Marca angolana de automóveis lança 11 modelos exclusivos em Julho

cinquenta e oito milhões de dólares serão investidos para instalação no país de uma unidade industrial para fabrico e montagem de automóveis de marca “Pegado”, cujo financiamento foi disponibilizado pelo banco Africano de Exportações e importações (Afreximbank)

Por: Iracelma Kaliengue

A marca conta com 11 modelos exclusivos e vai numa primeira fase comercializar as viaturas completamente montadas no exterior do país, concretamente na China, para posteriormente começarem a ser montadas e fabricadas em Angola, no Waku Kungo, província do Cuanza-Sul.

A informação foi passada pelo Presidente do Grupo BMP, Bruno Miguel Pegado, à margem da cerimónia de pré-lançamento da Marca Pegado em Angola. Em declarações a OPAÍS, Bruno Miguel Pegado informou que é seu desejo que no prazo de um ano a fábrica esteja concluída.

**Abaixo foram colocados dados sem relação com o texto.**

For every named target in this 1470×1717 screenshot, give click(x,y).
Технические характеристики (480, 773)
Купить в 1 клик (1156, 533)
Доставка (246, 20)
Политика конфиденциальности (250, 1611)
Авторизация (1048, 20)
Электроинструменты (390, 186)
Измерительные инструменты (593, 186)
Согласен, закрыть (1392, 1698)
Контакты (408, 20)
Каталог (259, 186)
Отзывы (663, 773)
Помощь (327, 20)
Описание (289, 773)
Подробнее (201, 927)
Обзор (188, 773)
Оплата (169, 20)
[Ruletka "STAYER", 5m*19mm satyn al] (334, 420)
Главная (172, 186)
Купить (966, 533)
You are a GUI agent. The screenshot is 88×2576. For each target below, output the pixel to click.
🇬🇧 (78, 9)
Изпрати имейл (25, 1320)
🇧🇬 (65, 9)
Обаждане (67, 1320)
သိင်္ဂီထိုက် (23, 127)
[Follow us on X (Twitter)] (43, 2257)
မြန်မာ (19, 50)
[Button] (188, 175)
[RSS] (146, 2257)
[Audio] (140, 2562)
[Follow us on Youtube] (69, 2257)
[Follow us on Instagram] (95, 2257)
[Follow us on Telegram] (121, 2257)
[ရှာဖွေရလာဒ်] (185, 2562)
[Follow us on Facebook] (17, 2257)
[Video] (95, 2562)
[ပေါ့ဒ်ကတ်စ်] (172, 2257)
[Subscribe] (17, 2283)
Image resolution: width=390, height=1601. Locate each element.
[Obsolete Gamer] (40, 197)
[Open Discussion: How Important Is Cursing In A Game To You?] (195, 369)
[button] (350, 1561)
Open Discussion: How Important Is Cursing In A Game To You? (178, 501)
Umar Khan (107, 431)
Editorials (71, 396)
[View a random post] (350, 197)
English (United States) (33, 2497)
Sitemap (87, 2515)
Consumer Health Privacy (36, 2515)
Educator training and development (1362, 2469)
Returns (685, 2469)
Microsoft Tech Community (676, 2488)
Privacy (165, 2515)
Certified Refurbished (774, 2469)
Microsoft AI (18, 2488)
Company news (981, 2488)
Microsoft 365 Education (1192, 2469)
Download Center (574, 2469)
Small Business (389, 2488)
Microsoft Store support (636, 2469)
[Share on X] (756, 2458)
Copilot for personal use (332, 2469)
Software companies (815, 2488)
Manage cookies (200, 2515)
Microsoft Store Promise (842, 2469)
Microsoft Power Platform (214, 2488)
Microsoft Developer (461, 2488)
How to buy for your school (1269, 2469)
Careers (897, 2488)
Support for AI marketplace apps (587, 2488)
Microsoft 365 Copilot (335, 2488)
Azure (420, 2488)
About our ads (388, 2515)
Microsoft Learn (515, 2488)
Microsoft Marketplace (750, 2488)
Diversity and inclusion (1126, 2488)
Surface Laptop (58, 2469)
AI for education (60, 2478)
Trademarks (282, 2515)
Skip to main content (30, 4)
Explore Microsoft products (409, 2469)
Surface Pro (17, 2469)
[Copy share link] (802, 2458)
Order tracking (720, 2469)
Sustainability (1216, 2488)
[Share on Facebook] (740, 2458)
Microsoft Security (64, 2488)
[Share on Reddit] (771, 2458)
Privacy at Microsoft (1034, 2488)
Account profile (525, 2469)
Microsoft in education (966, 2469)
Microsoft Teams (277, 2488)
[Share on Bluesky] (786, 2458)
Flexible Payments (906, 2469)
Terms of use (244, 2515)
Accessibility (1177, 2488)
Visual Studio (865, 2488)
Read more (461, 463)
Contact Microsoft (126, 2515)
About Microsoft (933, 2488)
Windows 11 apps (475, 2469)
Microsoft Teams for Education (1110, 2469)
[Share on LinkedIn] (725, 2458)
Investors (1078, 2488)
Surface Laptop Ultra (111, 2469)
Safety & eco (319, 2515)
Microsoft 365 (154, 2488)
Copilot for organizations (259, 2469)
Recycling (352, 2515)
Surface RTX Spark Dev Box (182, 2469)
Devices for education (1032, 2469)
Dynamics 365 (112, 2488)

Explicou que o processo está a depender de alguns pressupostos, “pois tem a linha de financiamento aprovada, mas ainda não está disponível”. Bruno Pegado explica que necessita de garantias ou apresentar uma facturação superior a 10 milhões de dólares por ano para ter o financiamento que vai assegurar a linha de fabricação no território nacional.

Na criação dos modelos das marcas, a “Pegado Motors” decidiu homenagear o seu país “Pegado”, alguns municípios do país, bem como a planta rara do Namibe, a Weliwítschia Mirabilis.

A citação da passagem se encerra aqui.